Did you miss me? Here i am!!!

Well, it started out a good day. I talked to my cousin yesterday & we're cool. I still have to apologize to him, but i'll do that in person. I have to learn to control myself & my pent up anger. You know . . . i always tell everyone else to go to a therapist . . . maybe it's just ME that needs to go.
Opps! Wait! that's getting a little down. As i was saying . . . i talked to my cuz & all was pretty cool. Had plans today to hang with my mom & Jay (maybe dinnner @ her house) & also a quasi-interview @ Jerry's ACE Hardware here in Wyandotte for a part-time position. Was gonna put some hours into Larry's, so we could have money. all-in-all, it was gonna be a good day.
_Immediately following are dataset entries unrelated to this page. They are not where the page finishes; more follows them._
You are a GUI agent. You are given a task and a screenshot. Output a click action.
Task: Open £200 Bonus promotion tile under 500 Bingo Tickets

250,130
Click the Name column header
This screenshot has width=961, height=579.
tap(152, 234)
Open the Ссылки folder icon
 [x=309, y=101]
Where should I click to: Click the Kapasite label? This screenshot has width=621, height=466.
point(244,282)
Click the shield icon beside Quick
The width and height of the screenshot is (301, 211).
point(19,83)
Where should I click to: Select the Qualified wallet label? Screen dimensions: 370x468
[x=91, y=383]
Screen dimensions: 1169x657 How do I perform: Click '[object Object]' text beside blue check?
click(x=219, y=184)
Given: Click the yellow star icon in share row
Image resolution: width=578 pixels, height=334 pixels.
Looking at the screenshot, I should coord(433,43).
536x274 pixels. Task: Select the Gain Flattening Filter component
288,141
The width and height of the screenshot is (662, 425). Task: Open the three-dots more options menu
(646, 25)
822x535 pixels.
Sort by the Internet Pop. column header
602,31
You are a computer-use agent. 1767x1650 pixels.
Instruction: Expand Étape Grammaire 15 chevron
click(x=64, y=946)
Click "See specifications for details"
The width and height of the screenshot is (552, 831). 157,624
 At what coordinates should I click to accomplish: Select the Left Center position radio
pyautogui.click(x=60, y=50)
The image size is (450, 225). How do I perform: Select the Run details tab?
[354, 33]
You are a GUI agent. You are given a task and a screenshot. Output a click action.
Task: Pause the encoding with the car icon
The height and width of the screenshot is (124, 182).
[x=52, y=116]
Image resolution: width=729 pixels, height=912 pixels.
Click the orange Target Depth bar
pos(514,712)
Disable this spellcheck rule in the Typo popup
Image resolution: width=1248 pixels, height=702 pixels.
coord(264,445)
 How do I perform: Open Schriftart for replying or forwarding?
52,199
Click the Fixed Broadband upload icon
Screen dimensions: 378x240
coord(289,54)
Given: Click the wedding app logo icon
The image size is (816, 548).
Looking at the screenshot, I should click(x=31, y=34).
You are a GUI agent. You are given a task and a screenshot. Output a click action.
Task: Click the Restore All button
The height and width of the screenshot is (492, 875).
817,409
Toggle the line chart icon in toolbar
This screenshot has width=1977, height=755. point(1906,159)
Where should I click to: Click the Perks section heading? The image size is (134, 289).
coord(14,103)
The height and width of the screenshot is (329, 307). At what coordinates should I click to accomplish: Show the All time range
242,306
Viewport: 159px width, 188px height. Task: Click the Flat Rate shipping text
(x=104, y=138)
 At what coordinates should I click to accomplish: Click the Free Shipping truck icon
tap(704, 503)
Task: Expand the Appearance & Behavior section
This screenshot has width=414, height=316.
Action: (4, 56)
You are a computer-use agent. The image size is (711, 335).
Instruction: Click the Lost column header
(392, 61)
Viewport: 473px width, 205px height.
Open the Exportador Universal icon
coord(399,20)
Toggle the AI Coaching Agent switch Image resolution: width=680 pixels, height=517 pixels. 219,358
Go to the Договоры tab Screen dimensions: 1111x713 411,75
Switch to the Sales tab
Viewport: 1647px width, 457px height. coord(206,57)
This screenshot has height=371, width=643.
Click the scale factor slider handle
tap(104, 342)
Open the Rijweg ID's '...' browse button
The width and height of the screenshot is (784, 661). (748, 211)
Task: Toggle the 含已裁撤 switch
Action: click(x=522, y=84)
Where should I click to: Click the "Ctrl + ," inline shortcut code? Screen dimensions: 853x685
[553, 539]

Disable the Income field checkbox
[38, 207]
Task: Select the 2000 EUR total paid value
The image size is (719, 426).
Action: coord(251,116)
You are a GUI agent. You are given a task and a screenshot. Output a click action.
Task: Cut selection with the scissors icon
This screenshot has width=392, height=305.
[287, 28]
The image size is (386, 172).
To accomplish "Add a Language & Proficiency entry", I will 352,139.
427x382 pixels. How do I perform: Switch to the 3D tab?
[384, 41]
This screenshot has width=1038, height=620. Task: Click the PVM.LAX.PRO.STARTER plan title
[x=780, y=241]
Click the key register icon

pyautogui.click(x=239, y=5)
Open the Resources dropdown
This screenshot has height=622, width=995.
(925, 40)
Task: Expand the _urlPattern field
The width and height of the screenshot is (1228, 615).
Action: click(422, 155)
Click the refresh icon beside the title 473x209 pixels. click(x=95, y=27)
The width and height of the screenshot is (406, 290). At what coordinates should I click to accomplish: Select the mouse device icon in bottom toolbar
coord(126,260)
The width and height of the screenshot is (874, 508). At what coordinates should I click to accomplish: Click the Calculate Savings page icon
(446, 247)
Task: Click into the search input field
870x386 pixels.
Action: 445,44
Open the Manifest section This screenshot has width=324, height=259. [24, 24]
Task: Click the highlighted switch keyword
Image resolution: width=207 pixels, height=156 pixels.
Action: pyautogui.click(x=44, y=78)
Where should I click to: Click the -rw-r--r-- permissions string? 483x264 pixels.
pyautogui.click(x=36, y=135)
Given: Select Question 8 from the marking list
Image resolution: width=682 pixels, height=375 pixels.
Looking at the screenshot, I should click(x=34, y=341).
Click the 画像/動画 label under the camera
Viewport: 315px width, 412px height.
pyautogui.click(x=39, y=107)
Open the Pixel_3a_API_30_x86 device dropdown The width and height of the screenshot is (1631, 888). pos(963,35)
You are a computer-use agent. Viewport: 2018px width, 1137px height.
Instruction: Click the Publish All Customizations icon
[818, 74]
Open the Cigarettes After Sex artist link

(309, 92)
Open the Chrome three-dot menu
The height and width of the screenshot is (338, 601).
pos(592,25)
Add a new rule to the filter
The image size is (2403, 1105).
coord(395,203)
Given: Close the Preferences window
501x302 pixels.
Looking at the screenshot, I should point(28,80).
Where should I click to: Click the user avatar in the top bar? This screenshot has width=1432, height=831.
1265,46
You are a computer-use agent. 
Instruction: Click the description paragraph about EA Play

THEN . . . I just got home from work & had a message on my machine. Jim Sheets. CDogz cancelled. My ONLY karaoke night. Until further notice. *sigh* I'm feeling so sorry for myself i don't know WHAT to do. *sigh* Hopefully this job will come thru with Jerry's ACE hardware & i'll be able to get some hours in. cuz right now we aren't doing so good. i have to call Ameritech to make billing arrangements & make sure about Wyandotte Municipal. I'm just in a funk. I'm gonna go play NeoPets.